Required task 1
According to the NER flashcards, how many types does the ACE tagset define?
Required task 2
Decide whether each statement agrees with the NER flashcards. Answer yes or no for each and quote the deciding words. (a) NER is treated as a sequence labelling problem. (b) The O in BIO stands for "Other." (c) Geo-Political Entity is listed among popular NER tags.

Source
####
NER Flashcards
What does NER stand for?
Named Entity Recognition
What is a Named Entity?
It is anything with a proper name
People, Locations, Organisations, Events, Dates, Time, Money
What is Named Entity Recognition?
It is the task of labelling a text span with types of named entities
What are some popular NER tags?
People (PER)
Organisations (ORG)
Locations (LOC)
Geo-Political Entity (GPE)
What are NER approached based on?
They are based on tagsets
What is a popular NER tagset? How many types does it define?
The Automatic Contact Extraction (ACE) tagset is a very popular that defines 7 types.
What are some challenges of NER?
It works with spans, so working out how big a phrase needs to be labelled for a NE
Named entity type ambiguity, where a NE can be different types depending on the context
What is the key method used for NER?
We treat it as a sequence labelling problem so we use BIO tagging
What is BIO tagging?
It is a common approach for sequence labelling requiring span-recognition
What does BIO stand for?
Begin, Inside, Outside
What is the idea of BIO tagging?
We assign a tag to each word in our sequence, and each tag may represent the beginning, the middle or the end of something
Explain what the image shows
It shows different types of tagging methods. It shows that IO is difficult to comprehend, as it is difficult to understand where one NE begins and ends. BIO tagging builds on this by using begin labels, which shows where NEs begin. BIOES takes this even further.
####
Record list
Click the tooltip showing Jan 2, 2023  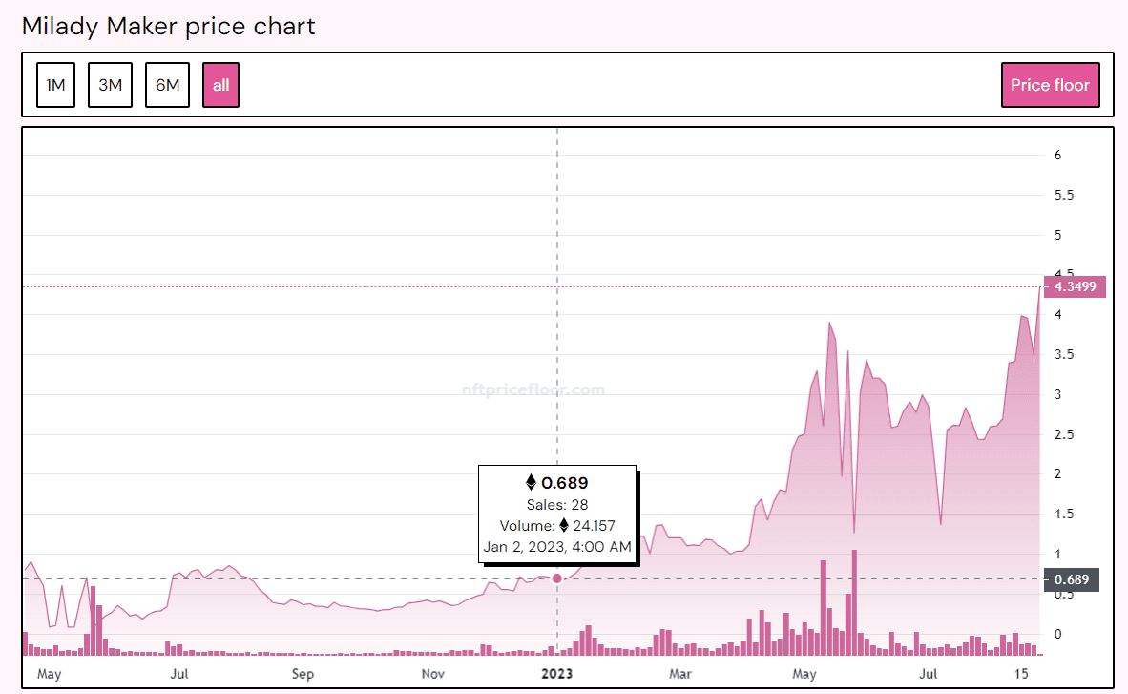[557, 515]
####
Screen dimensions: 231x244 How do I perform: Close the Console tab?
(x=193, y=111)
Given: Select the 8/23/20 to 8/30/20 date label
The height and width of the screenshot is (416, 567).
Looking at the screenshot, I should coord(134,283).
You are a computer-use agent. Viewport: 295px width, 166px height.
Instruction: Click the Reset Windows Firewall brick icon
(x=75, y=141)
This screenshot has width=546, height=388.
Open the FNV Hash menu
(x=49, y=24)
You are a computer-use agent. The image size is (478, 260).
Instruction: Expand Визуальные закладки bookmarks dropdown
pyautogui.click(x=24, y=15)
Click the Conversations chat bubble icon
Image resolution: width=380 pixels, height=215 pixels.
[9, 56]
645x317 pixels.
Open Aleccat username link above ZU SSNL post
####
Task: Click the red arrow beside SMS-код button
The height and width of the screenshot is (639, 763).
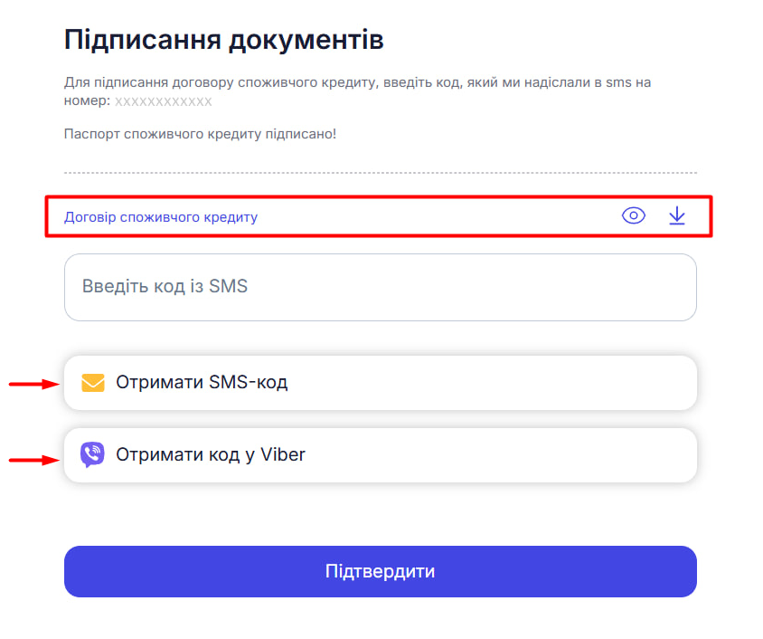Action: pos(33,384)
####
Correct answer 1
It defines 7 types.

Correct answer 2
(a) Yes: "We treat it as a sequence labelling problem so we use BIO tagging"
(b) No: "Begin, Inside, Outside"
(c) Yes: "Geo-Political Entity (GPE)"